Indeed, it was I who was uncomfortable in this interview. In Cannonia, national characters tend to be purified: the German most German, the Russian most Russian, and the American most quintessentially American. The Lieutenant radiated a curious compound of incuriosity and perplexity, the helplessness of abstract benevolence. Indeed, it seemed to me that right before my eyes, this proud fellow, this Newton of sociology, so clean and contracepted in his knowledge, was losing the boundary between right and wrong, as his general decency could only be expressed as aggressive and self-righteous sanctimony. He tried to cloak this with a self-conscious insouciance and boyish charm, as well as the apparently sincere belief that the scientific revolution stood at his right shoulder with the debonair nonchalance of a sergeant-at-arms. But Iulus acknowledged his interlocutor with the same amused equanimity of the Astingi watching another dogfaced people ford their shallow stream. He asked only if he could bunk with his Astingi comrades in the compound, and this was assented to with a final Cantabrigian shrug, as a form was pushed across a desk for him to sign off. Iulus chortled to himself as the pen was poised, as if he had forgotten which future alias was now appropriate.

“You don’t even know what your real name is, do you?” the lieutenant barked with exasperation, and to this Iulus managed a perfectly defenseless, docile, democratic, American shrug, equal parts dissent and submission, as feckless as those he had witnessed among the boys when handing out the pups. He was surely a quick study. Then he took the fine fish out of his boot and laid it on the table.

We led the golden pony down to the compound at dusk, where I had a devil of a time explaining to Iulus the sign at the gate: “No horseplay.” A great normalcy seemed to pervade everything. The barbed wire was strung loose. Kites flew. No one was peering out. No one looked in.
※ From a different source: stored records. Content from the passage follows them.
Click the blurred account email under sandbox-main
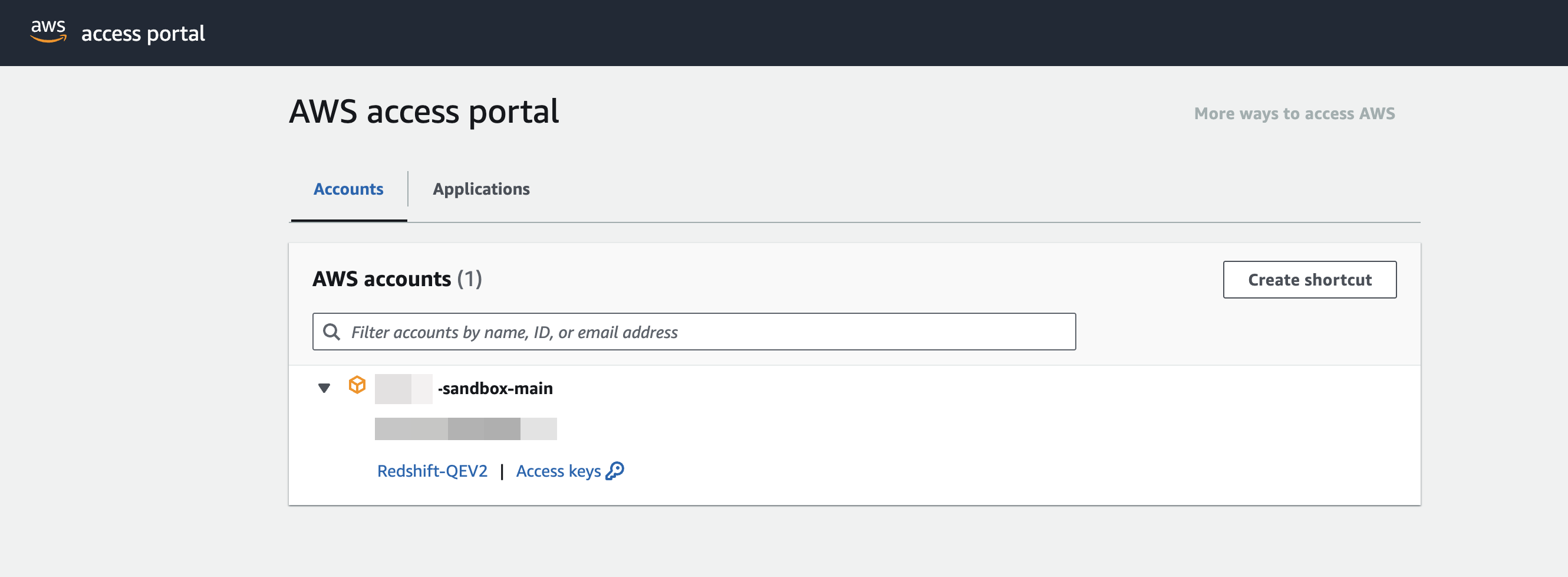This screenshot has height=577, width=1568. (x=466, y=428)
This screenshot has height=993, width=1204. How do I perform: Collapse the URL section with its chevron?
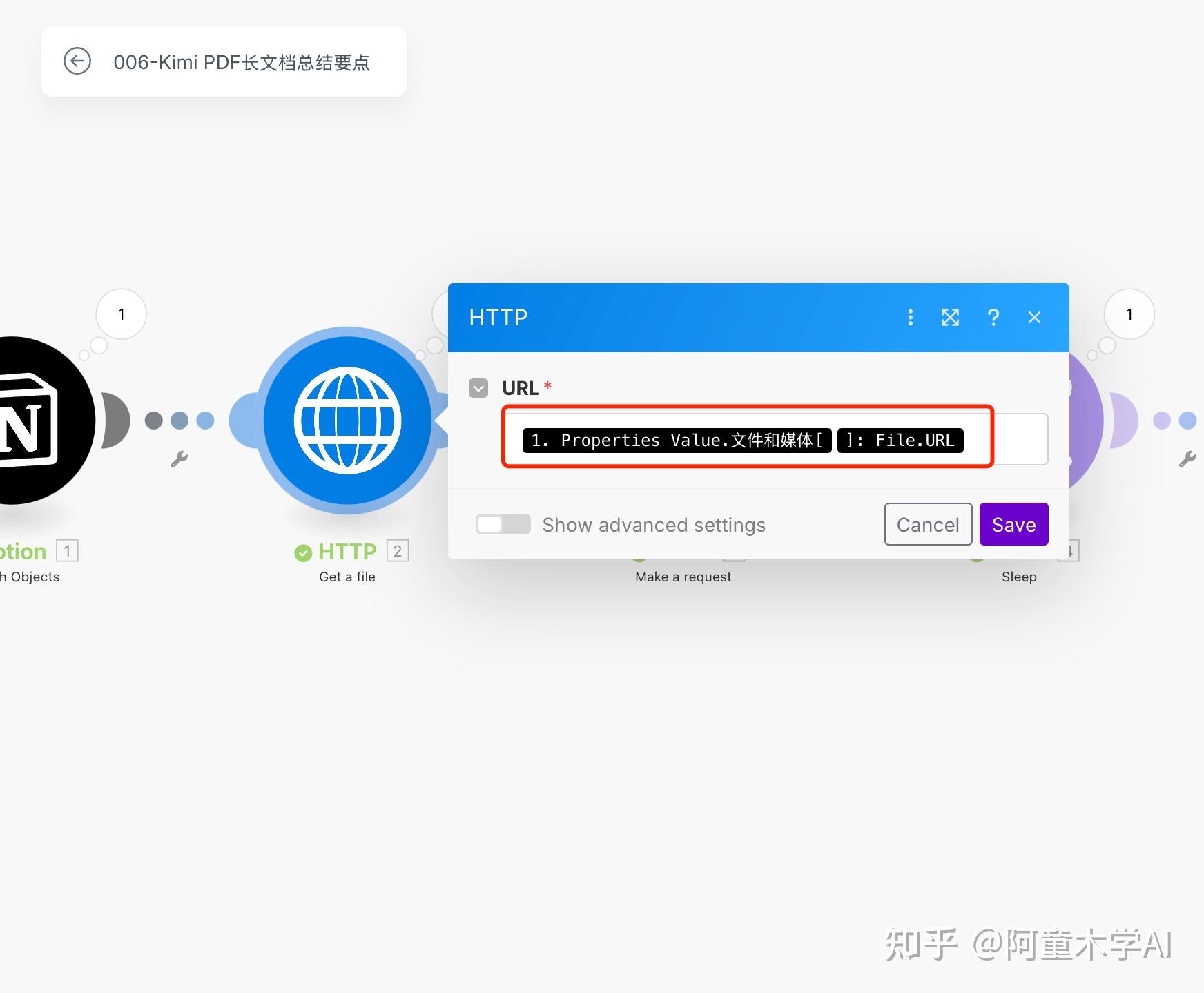(x=478, y=388)
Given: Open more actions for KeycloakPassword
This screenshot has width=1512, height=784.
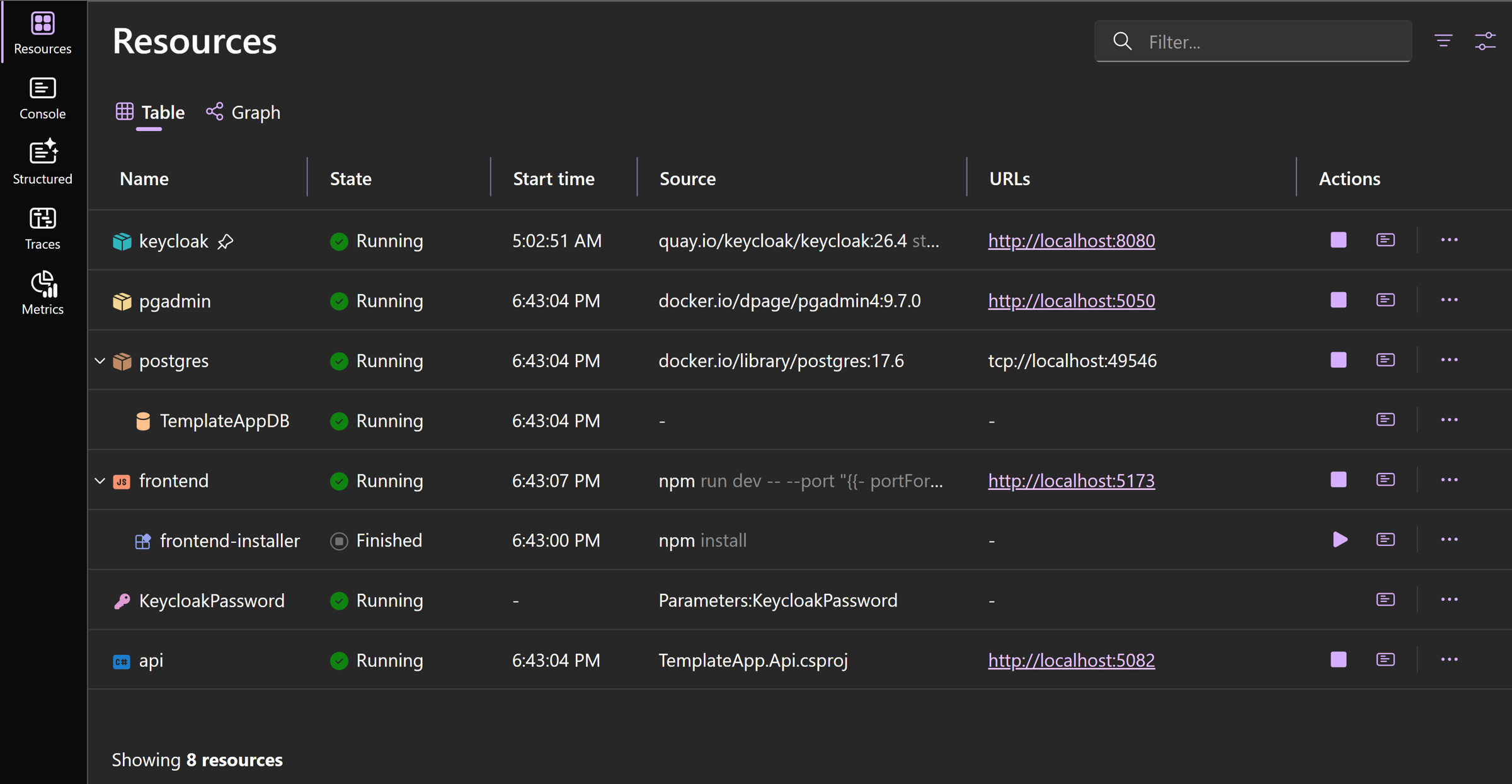Looking at the screenshot, I should 1449,599.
The Astingi women were allowed in groups under guard to go down and do their washing in the river. The American sentries, wearing only sidearms, aimlessly wandered the perimeter, as if they were on their way to school.

The Astingi had already knocked out the windows and disassembled the prefab barracks, covering the doors with colorful capes and shawls, festooning the gray walls with great loops of sausages and braids of garlic. Cooking fires had been lit. Lambs were slaughtered and spitted, kettles burbled, piglets were gutted and baked. Melons, eggplant, leeks; red, green, and yellow peppers appeared from nowhere. The Astingi men in long skirts and their women in pantaloons passed long clay pipes between them. Their children, almost naked, played with tiny puzzles or read large thick books on their backs while a seven-dog orchestra woofed their woodwinds. As Shakespeare cultists as well as woman cultists, the Astingi were already throwing up stage wings for an open-air performance.
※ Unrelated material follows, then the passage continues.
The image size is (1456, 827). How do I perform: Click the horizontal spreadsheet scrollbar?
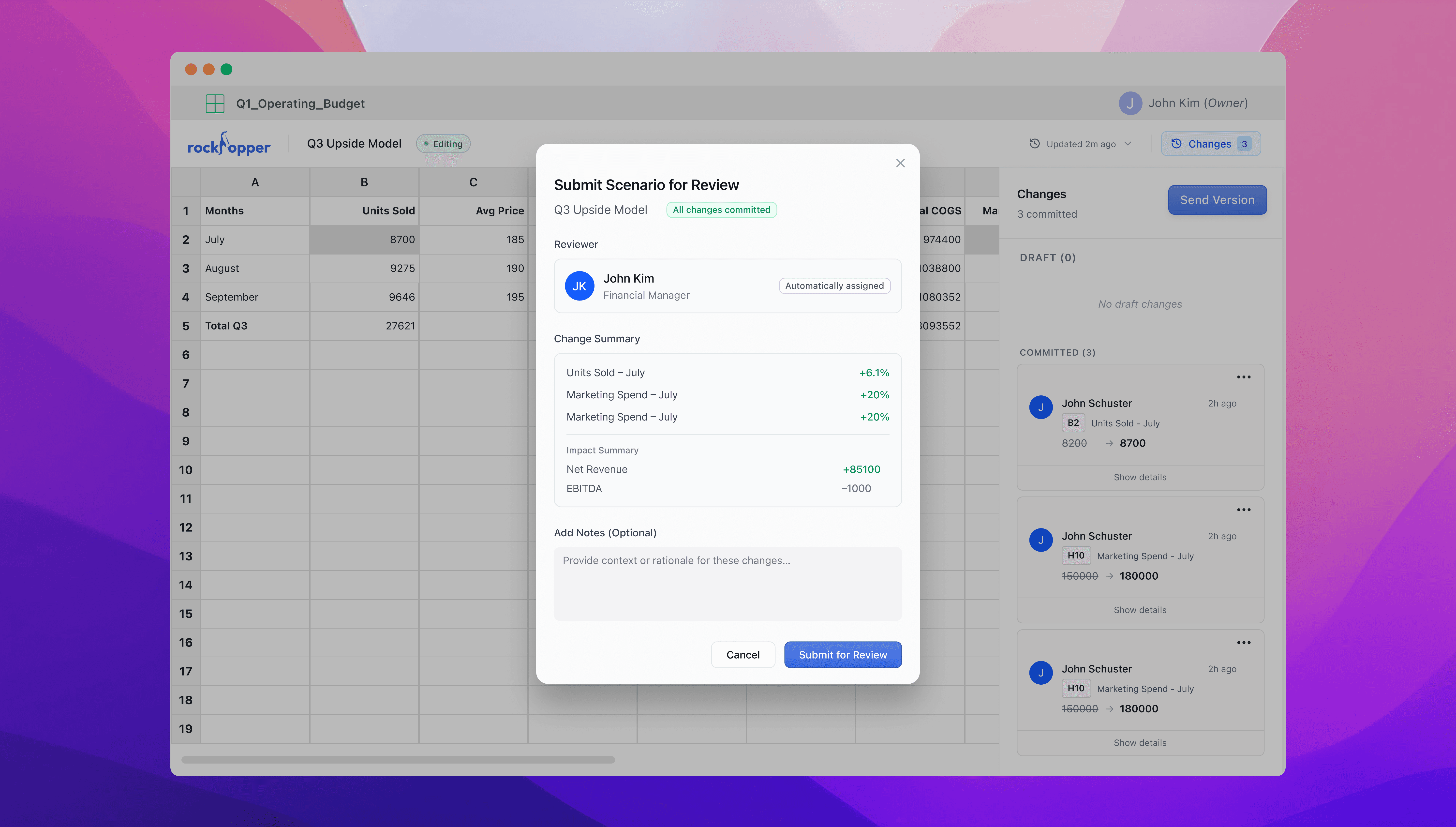click(398, 759)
As a disorderly mass of starlings buried the sun, blackheaded whimpering gulls by the thousands descended on the bluish mists of the Mze. Skylarks rose with a whir, herons gazed coquettishly toward the vanished sun, and imperturbable rooks stalked off to the woods for the night. Then the reed-beds erupted in a fortissimo of song-duels, an ambuscade of lovelorn yearning, a clangor of male wailing and wanting which silenced the chorus of victory and the manly arts of war.
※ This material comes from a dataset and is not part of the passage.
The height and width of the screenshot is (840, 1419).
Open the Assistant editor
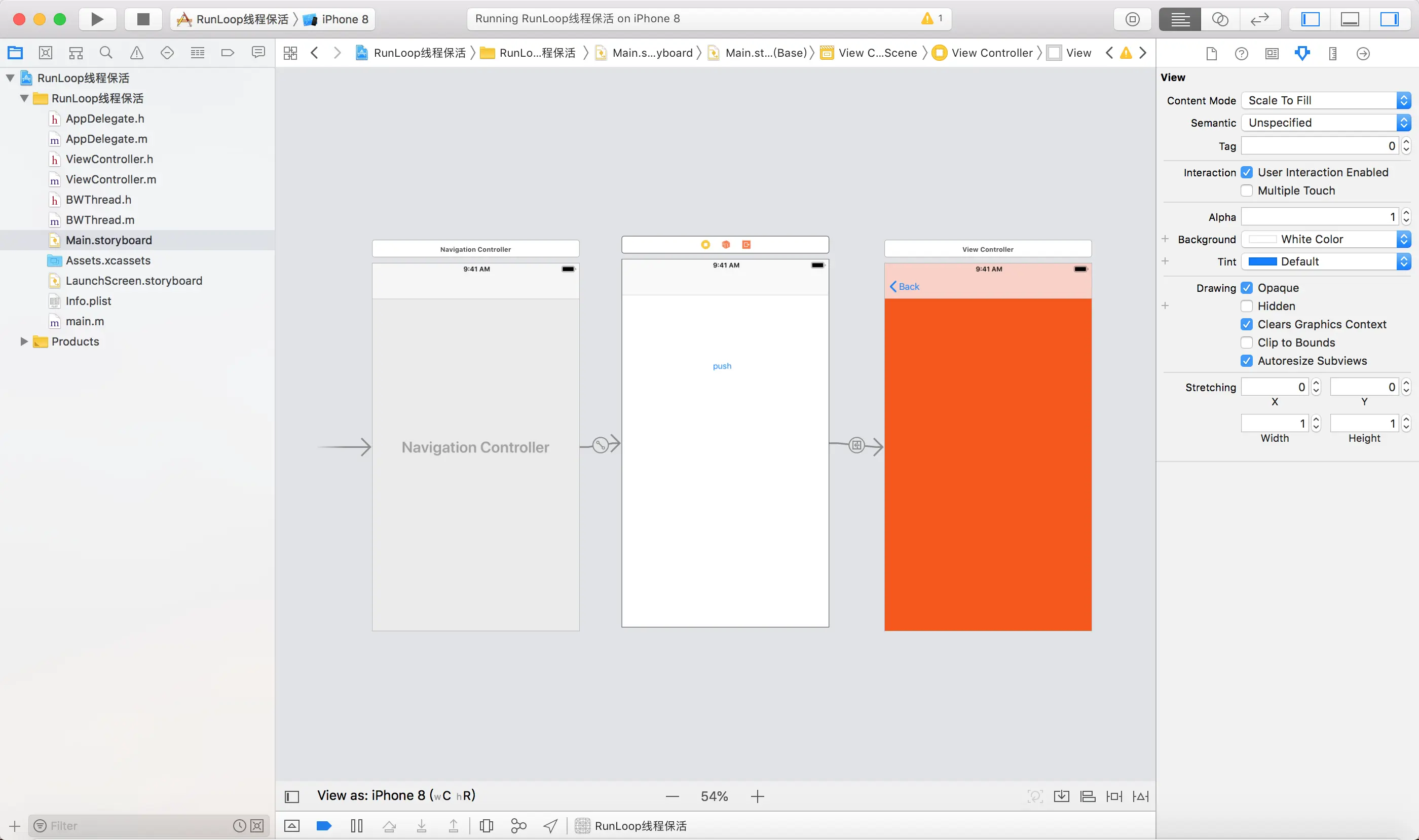click(1219, 19)
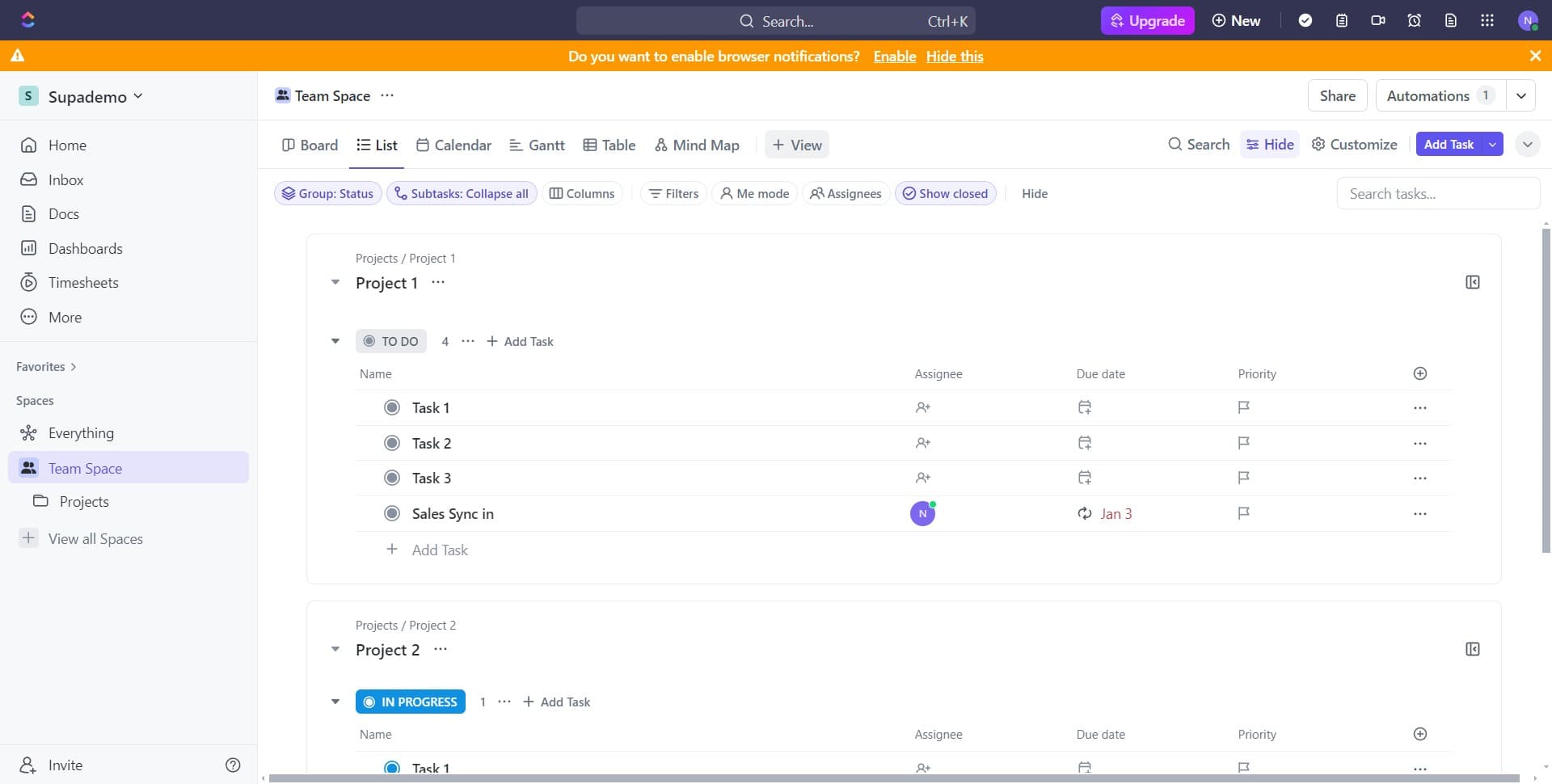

Iulus hobbled the blond pony loosely with a thong of crimson patent leather. The pony yawned, and as the bones in his face cracked, Iulus softly intoned an Astingi chant for me. “‘He who hath not seen the bird-pastures of the Mze / hath nothing seen / the whole world drinks from our river / the eyes of the sea. And whomsoever drinks from her / bottomless mists longs to return.’ You see,” he concluded with closed eyes, “it’s impossible to talk even for half an hour without the Mze coming into the conversation. .” We embraced shyly and made plans for an early breakfast in the commissary. The war was over.